Friday, December 2, 2022

Nutmeg is a drug

I guess I've known that in theory since I read The Swiss Family Robinson as a child (on which more below), but I'd always assumed it was only psychoactive in very large doses. When I was a teenager, one of my favorite beverages was buttermilk with a pinch or two of nutmeg, and I never noticed any psychotropic effects. About a week ago I decided to try that drink again after decades of not drinking it, and I guess this time I put in a little more nutmeg than was good for me. It wasn't much -- two cups, each with a bit more than half a teaspoon, I would guess -- but it was enough!


No, I didn't see a styracosaurus or anything, but I was in a trance state for the better part of two and a half days. It was a fairly light trance, and I was able to function more-or-less normally. In many ways it was comparable to the light trances I sometimes used to put myself in when reading or preaching, the chief perceptual symptom of which was what I used (incorrectly) to call "tunnel vision." Tunnel vision properly refers to the loss of peripheral vision, but in my childhood I used it as a name for the feeling (in certain trance states) that everything around me was immensely distant, as if it were at the other end of a long tunnel I was looking through. (This was usually induced by intense concentration, so I suppose it did have some connection to "tunnel vision" in the colloquial sense.) Another way to express it would be that it feels as if you are looking through binoculars at everything -- everything is as large and clear as it would be if it were close to you, but you know that it is not in fact close to you.

Aside from this, there was a strange idea -- an idea more than a sensation -- that there was something unusual about the surface of my body, that I was "prickly" or "covered with moss" or "bristling with triangles" (some of the phrases that came to mind at the time).

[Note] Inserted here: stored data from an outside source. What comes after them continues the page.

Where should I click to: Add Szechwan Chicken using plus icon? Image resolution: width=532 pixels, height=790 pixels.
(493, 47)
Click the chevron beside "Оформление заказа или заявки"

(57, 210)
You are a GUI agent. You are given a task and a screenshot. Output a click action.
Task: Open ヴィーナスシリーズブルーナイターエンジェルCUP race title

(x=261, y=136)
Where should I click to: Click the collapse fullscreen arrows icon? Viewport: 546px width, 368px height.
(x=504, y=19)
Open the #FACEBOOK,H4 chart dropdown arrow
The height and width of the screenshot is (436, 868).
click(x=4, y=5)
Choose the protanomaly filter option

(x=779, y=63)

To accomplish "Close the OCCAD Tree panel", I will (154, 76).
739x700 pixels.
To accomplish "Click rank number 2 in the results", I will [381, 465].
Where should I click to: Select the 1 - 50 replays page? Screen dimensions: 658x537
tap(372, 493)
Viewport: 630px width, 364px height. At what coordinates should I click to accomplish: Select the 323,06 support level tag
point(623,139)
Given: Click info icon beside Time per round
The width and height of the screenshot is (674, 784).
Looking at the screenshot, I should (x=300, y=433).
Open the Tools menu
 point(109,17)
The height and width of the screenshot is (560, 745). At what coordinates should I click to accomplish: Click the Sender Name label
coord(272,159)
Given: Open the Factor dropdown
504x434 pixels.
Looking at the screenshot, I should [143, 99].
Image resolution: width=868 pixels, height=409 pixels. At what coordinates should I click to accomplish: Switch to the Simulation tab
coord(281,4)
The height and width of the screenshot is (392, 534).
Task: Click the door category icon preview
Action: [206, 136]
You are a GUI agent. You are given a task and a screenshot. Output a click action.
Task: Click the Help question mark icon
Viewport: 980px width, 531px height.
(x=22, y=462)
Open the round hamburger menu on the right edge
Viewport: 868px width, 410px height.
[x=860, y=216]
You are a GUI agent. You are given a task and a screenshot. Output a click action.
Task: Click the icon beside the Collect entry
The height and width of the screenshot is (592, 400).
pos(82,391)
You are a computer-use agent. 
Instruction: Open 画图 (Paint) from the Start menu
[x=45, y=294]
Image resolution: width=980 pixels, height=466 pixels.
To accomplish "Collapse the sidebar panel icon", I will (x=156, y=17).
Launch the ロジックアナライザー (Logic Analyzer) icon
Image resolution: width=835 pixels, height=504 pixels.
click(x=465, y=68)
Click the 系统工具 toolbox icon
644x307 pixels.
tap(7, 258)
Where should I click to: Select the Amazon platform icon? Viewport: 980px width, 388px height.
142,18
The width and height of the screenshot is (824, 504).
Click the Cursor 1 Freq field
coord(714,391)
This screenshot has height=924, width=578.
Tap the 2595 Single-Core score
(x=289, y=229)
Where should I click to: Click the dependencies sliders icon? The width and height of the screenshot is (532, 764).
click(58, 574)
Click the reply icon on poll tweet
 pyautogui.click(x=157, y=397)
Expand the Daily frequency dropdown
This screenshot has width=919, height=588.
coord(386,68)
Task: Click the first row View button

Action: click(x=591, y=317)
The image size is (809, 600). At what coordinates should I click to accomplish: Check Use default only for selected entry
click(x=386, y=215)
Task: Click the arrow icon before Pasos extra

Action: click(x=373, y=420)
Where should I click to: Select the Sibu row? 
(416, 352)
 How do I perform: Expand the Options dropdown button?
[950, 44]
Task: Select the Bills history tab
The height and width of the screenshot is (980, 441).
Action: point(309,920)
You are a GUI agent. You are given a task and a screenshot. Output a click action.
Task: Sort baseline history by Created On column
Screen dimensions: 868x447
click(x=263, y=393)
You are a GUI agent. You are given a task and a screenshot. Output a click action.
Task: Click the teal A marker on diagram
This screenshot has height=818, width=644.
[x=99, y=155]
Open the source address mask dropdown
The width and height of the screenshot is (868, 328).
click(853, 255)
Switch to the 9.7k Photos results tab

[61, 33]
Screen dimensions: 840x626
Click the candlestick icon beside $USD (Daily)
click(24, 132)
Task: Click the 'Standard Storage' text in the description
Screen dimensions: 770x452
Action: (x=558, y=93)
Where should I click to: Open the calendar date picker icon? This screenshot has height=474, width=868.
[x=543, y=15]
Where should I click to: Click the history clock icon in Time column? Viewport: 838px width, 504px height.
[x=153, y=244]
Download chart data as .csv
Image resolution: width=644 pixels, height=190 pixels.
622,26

I experienced no hallucinations in the strict sense, but I did have unusually vivid mental imagery, somewhat reminiscent of the abstract art of Stanslaw Kors. I was quite sleepy throughout the trance period, and when I slept I had "deep" dreams -- that kind where you wake up feeling as if you've been underwater -- of which I remember very little. I remember that the dreams were entirely in Latin, often with a disembodied "running commentary" in that language, and that at one point I had a conversation with a mantis shrimp, which also spoke Latin. (I had never dreamed in Latin before, nor have I since.)

After the effects of the nutmeg had worn off, I tried to find out more about it. Apparently nutmeg is classified as a "deliriant," alongside such drugs as datura, hensbane, deadly nightshade, and -- quelle coïncidence! -- mandrake.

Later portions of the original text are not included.